Prevention of metabolic syndrome centres on improving modifiable lifestyle factors that contribute to excess visceral fat, insulin resistance, and cardiometabolic risk. Even modest, sustained changes in activity and diet have been shown to improve multiple components of the syndrome.
Regular physical activity is strongly supported by clinical and public-health organizations. Guidelines from the American Heart Association recommend at least 150 minutes per week of moderate-intensity aerobic activity, or 75 minutes of vigorous activity, with additional muscle-strengthening exercises on two or more days per week. Walking—even in shorter bouts that accumulate to 30 minutes per day—is associated with measurable improvements in blood pressure, insulin sensitivity, and waist circumference.

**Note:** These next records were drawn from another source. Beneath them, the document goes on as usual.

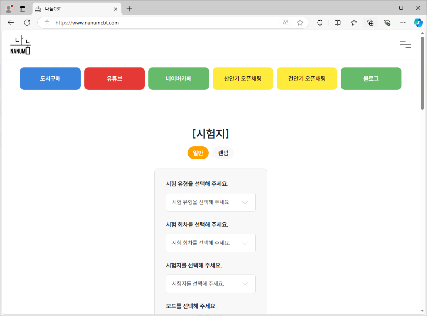Open the 시험지 selection dropdown
The width and height of the screenshot is (427, 316).
pyautogui.click(x=211, y=284)
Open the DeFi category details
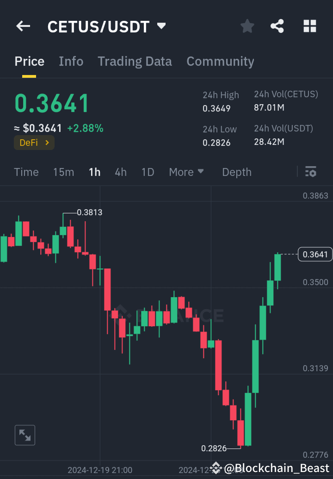333x479 pixels. click(34, 143)
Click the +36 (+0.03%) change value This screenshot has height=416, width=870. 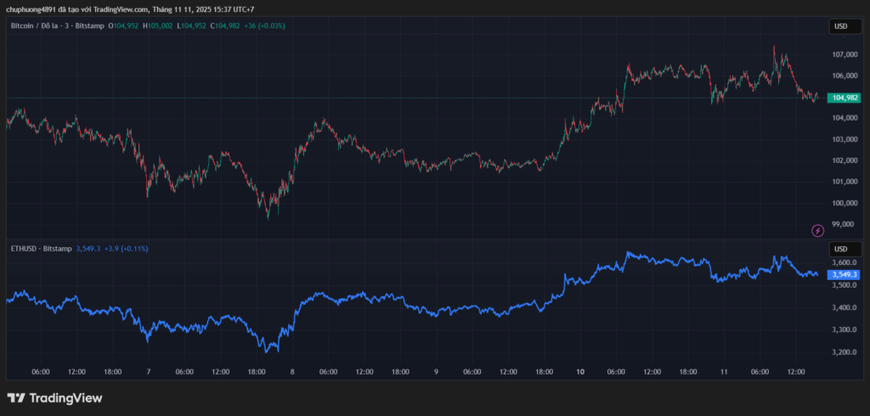point(264,26)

Dietary patterns emphasizing whole foods appear beneficial. Evidence from observational studies and randomized trials supports Mediterranean-style eating, which is associated with reduced central adiposity and improved lipid and glycaemic measures. Calorie reduction, improved diet quality, and lowering intake of refined carbohydrates also contribute to improved metabolic parameters. Time-restricted eating has shown preliminary benefits in reducing waist circumference and fasting glucose in adults with metabolic syndrome, though long-term effects remain under investigation.

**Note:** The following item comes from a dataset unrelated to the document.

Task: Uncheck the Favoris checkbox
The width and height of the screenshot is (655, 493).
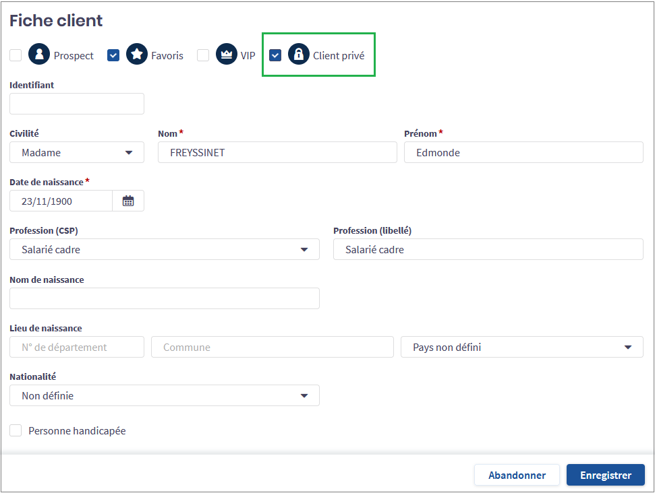Action: point(113,55)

Other behavioural factors influence prevention outcomes. Adequate sleep duration and quality have been linked to lower cardiometabolic risk, with insufficient sleep associated with higher rates of hypertension, obesity, and dysregulated glucose metabolism. Reducing alcohol intake may also be protective, as heavy use can worsen hepatic and metabolic outcomes in people with underlying metabolic risk.

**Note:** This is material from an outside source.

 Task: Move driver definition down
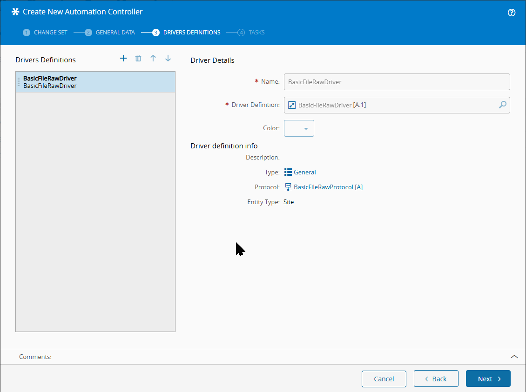[x=168, y=58]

Although individual-level changes are effective for many people, adherence varies widely in real-world settings. Public-health bodies—including the International Obesity Taskforce—argue that sustained prevention requires population-level interventions, such as improved access to healthy foods, urban design that supports physical activity, and policies addressing socioeconomic drivers of obesity.

Management

Management focuses on reducing cardiovascular and metabolic risk through lifestyle modification, pharmacologic therapy, and, in selected cases, surgery. Because metabolic syndrome represents a cluster of interrelated conditions, treatment typically targets each component individually rather than the syndrome as a single entity.

Diet and meal timing

A Mediterranean-style eating pattern—emphasising vegetables, fruits, whole grains, legumes, nuts, and unsaturated fats—is associated with improvements in blood pressure, lipids, insulin sensitivity, and cardiovascular risk. Reduced-carbohydrate approaches may lower glucose and promote weight loss in insulin-resistant individuals. Evidence on meal timing suggests time-restricted eating or avoidance of late-night meals can modestly improve glycaemic and lipid markers, though long-term data are limited. Guidance recommends tailoring dietary advice to personal preference, culture, and access to improve adherence.